Codex and GitHub Copilot
Under this collaboration, two new tools have emerged, Codex and GitHub Copilot. Both are designed to provide support for programmers and are powered by GitHub's huge database of software.
GitHub Copilot has been released a little earlier than Codex and some users are getting access to work with it. An example of this is the videos on the DocCSV channel of Carlos Santana, an expert in artificial intelligence, where you can see how Microsoft's artificial intelligence helps when developing code.
Codex por el contrario solo se ha podido ver en vídeos oficiales de OpenAI. La compañía ha demostrado el potencial de esta inteligencia artificial en YouTube, los investigadores le dan indicaciones en lenguaje natural y ella desarrolla el software para generar un sencillo juego de ordenador.

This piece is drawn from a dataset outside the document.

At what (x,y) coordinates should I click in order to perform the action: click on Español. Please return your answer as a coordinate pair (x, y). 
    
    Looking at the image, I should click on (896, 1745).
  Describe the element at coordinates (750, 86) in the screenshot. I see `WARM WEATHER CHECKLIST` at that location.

Codex, on the other hand, has only been seen in official OpenAI videos. The company has demonstrated the potential of this artificial intelligence on YouTube, the researchers give it natural language prompts and it develops the software to generate a simple computer game.
It can even translate from one programming language to another. His main field of work is Python, but he is also proficient in more than a dozen languages, such as JavaScript, Go, Perl, PHP, Ruby, Swift, TypeScript and Shell.
Its main advantage is the time saving it can mean for professionals, explains Nerea Luis: "Instead of going to the code editor and looking up how to do this and then copying it, pasting it or writing it from scratch if you know how, you skip this step".
Just as technology already helps to finish sentences in emails, developers will in the future be supported by a virtual assistant capable of doing the most routine and tedious tasks for them.
A help rather than a threat
These demonstrations of both Codex and GitHub Copilot immediately raise a question in the minds of most observers: Will programmers be out of a job? The answer to this question seems to be clear among those who understand the system the most: no.
Nerea Luis sends a reassuring message: artificial intelligence does not fly alone. "It's difficult for this to replace the work of a programmer, I think we are still at a point where anyone can't use this and suddenly do magic," she explains.
For her, Codex will be a great companion for developers, a tool with which to speed up the initial part of projects, the most repetitive tasks or for the "integration of new services, what we call APIs, here it will be fundamental and will save a lot of time".
The criterion remains the responsibility of the flesh-and-blood professional. In this clearly coincides with the company's own position, OpenAI speaks of two phases in any programming project: in the first phase, humans continue to find the needs or problems and design a solution. Then, in the second phase, Codex generates the code to bring that idea to life.
The tip of the iceberg
It should be borne in mind that at no time do these generators understand what they are doing, they do not have the reading comprehension of humans, they only replicate texts based on millions of examples they have received. "They are non-deterministic, that is, they can give you two different answers to the same question, both valid or perhaps one is incorrect," says Nerea Luis.
In programming languages that ambiguity disappears," he explains, "but since you are writing in natural language, there is an interpretation issue that could lead to errors.
Still, the foundation that these models provide is really promising. "One of the things that Open AI has done well is to be brave and take it out to test it with real use cases, it's the only way to realise that if you don't do it with an intelligent system it's impossible for it to learn in the long run," explains Nerea Luis.